Adolescentia

Gondiel
Chapter #3

Emak Ngegas

Manusia punya harapan, tapi hidup punya kenyataan. Apa kiranya yang bisa dilakukan manusia ketika harapannya tidak sesuai dengan kenyataan? Apakah dia harus pasrah dan membuang harapan itu? Atau dia harus mempertahankannya meski harapan tersebut hanya memiliki sedikit kemungkinan untuk terwujud.

Tidak mendapat lampu hijau untuk melanjutkan studi membuat gue patah hati. Hal ini sungguh bikin gue galau. Baru kali ini gue ngerasa galau bukan karena percintaan melainkan karena perahu harapan gue terjebak di antara karang kehidupan. 

Rencana masa depan yang sudah gue susun termuntahkan, semua berantakan oleh respon negatif dari Emak. Respon negatif tersebut akhirnya menetaskan emosi negatif, gue jadi berpikir ke mana-mana. Mulai dari menyalahkan diri gue sendiri, menyalahkan orangtua sampai menyalahkan takdir.

Emosi negatif membuat gue memandang masa depan sebagai sesuatu yang samar. Gue yang sebelumnya menganggap masa depan sebagai sesuatu yang menjanjikan, setelah gue mengetahui fakta bahwa orangtua gue gak setuju dengan gagasan gue untuk melanjutkan studi dengan alasan ekonomi, akhirnya gue pun memandang ‘masa depan’ sebagai monster. Ya, monster yang setiap kali gue masuk ke kamar dan menatap langit-langit, dia akan datang, memberikan visual-visual mengerikan perihal masa depan dan lalu monster itu mencengkram kepala gue sampai kepala gue pusing gak karu-karuan.

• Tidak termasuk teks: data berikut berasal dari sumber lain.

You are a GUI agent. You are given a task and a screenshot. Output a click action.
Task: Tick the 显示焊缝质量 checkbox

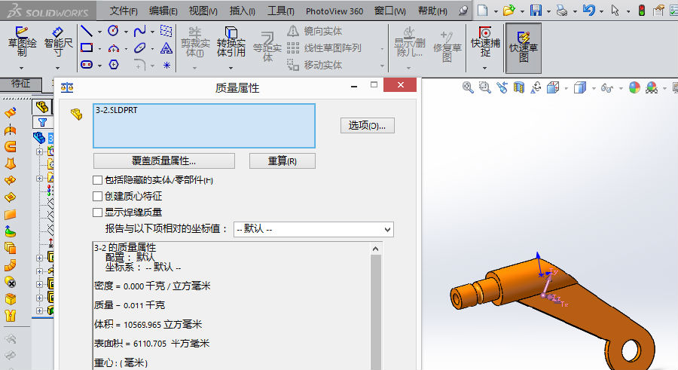[97, 213]
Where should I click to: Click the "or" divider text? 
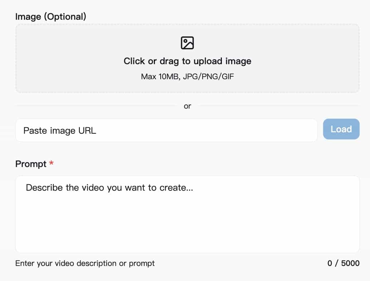click(x=187, y=106)
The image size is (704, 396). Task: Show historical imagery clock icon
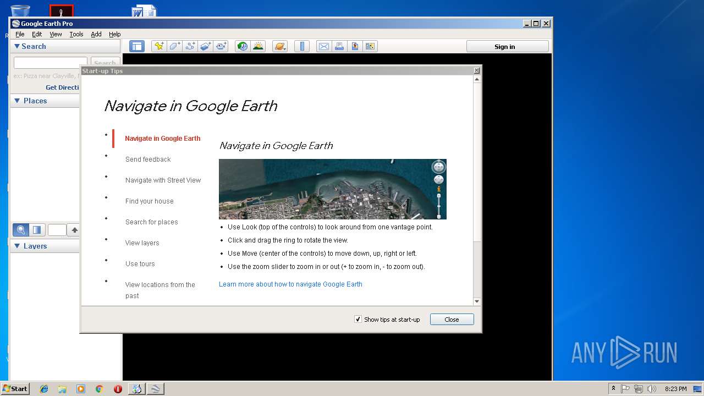(x=242, y=47)
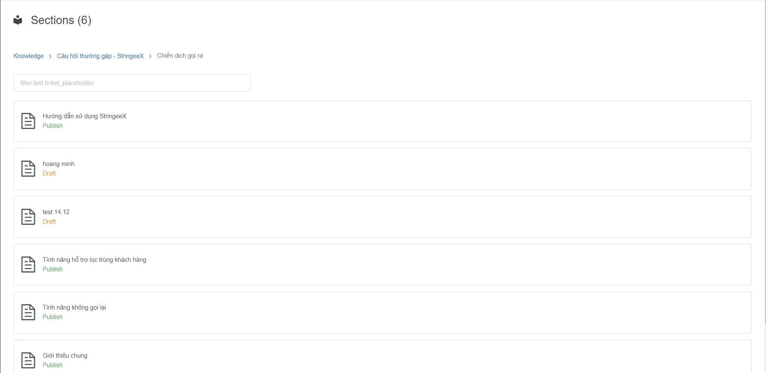Click the Sections book icon in header
This screenshot has height=373, width=766.
pyautogui.click(x=18, y=20)
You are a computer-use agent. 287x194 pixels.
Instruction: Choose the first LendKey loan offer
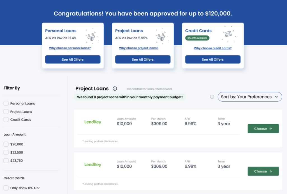pos(263,129)
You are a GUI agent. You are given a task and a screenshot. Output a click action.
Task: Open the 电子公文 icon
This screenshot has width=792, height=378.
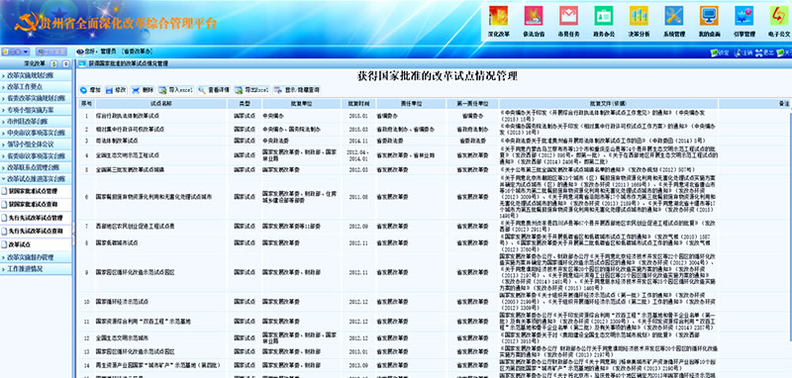coord(779,16)
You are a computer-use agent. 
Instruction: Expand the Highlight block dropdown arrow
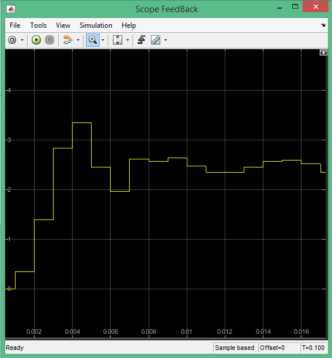point(78,40)

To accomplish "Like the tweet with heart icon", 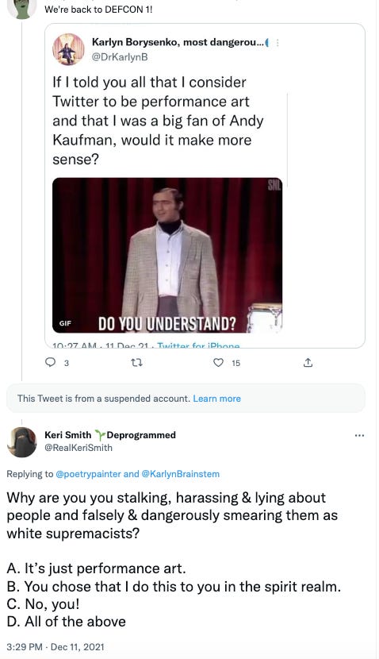I will (x=219, y=362).
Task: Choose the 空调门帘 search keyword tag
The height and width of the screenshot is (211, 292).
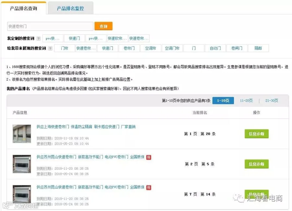Action: [172, 48]
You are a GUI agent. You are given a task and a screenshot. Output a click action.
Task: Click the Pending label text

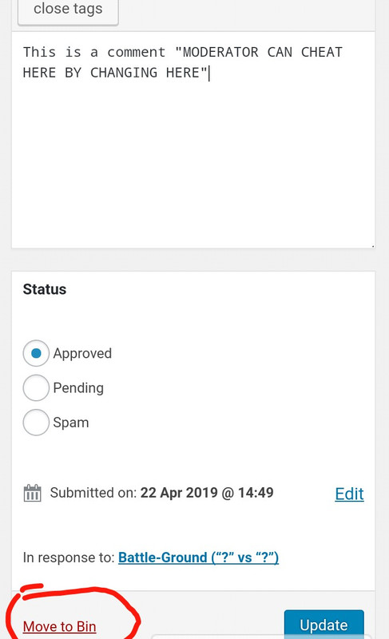78,388
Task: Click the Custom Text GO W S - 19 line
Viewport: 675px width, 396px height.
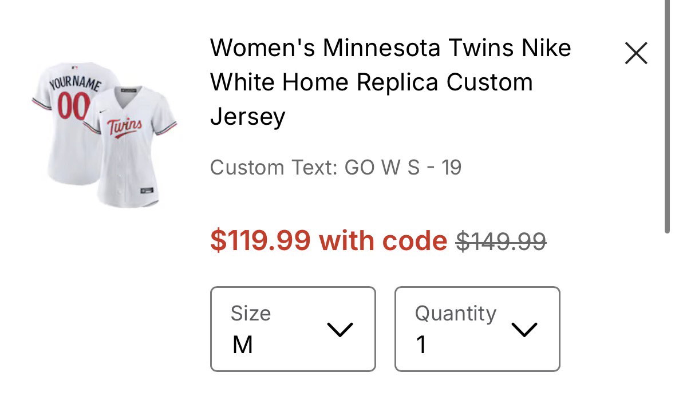Action: tap(335, 168)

Gue cukup stres memikirkan hal yang demikian itu.

Emosi negatif ini kian hari kian menjadikan gue pribadi yang berbeda. Gue gak bisa lagi menjadi diri gue sendiri. Gue mulai banyak memakai topeng-topeng kepalsuan, terlebih ketika gue berada di luar rumah bersama teman-teman.

“Gue denger-denger, si Daniel sekarang kerja di indomaret yak?” tanya Ubay ke gue.

“....” gue tidak menanggapi pertanyaan Ubay. Gue sibuk dengan pemikiran gue sendiri.